2.2 RTPCR结果 RTPCR半定量结果表明,重组载体组的CLC2表达较空载体组明显降低。以βactin为对照,重组载体组ClC2 mRNA 表达的相对水平与空载体组CLC2 mRNA 表达的相对水平存在显著差异(P<0.01),见图2。
2.3 流式细胞仪检测细胞周期 正常细胞组与空载体组细胞处于各细胞周期的比例均无显著性差异(P>0.05),而重组载体组处于G1期的细胞比例明显增加,而处于S期和G2/M期的细胞比例明显降低,与其他两组之间比较均存在显著性差异(P<0.01),见表1。表1 流式细胞仪检测细胞周期进
3 讨 论
氯离子通道是生物体内一类非常重要的阴离子通道,在生理条件下,通过选择性运输氯离子及其他阴离子而发挥特定的生物学功能〔6〕。CLC2是电压门控氯离子通道的一种亚型,目前已发现多种CLC2相关性疾病〔7,8〕。随着对CLC2认识的不断深入,其结构及功能的研究引起了国内外学者极大的关注。

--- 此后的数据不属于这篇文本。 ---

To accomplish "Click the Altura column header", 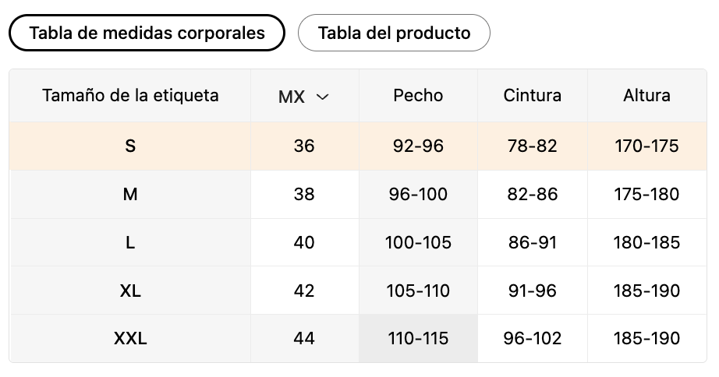I will (646, 96).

POAG是临床最常见的致盲眼病之一,虽然目前其发病机制仍不十分清楚,但可以肯定的是:小梁细胞的数量及功能异常是导致房水外流阻力增加的重要因素之一。本课题组前期实验已经证实氯离子通道阻断剂NPPB可以一定程度影响小梁细胞吞噬功能。通过本次研究希望可以了解是否CLC2的异常表达会对小梁细胞的正常细胞周期产生影响。
细胞的生长和增殖是细胞生命活动的体现。细胞增殖能力取决于细胞周期的长短,而细胞周期的长短取决于G1期〔9〕。细胞是否顺利通过G1/S这一关键点,决定了细胞是将进入S期,还是退出细胞周期进入G0期。Shen等〔10〕在研究人宫颈癌细胞时发现,提高氯离子通道阻断剂浓度可以将细胞阻断在G0/G1期,说明氯离子通道的活性在G1/S这个限制点中起关键性作用。Rutledge等〔11〕在研究中发现,ClC2在细胞进入不同的细胞周期中发挥重要作用。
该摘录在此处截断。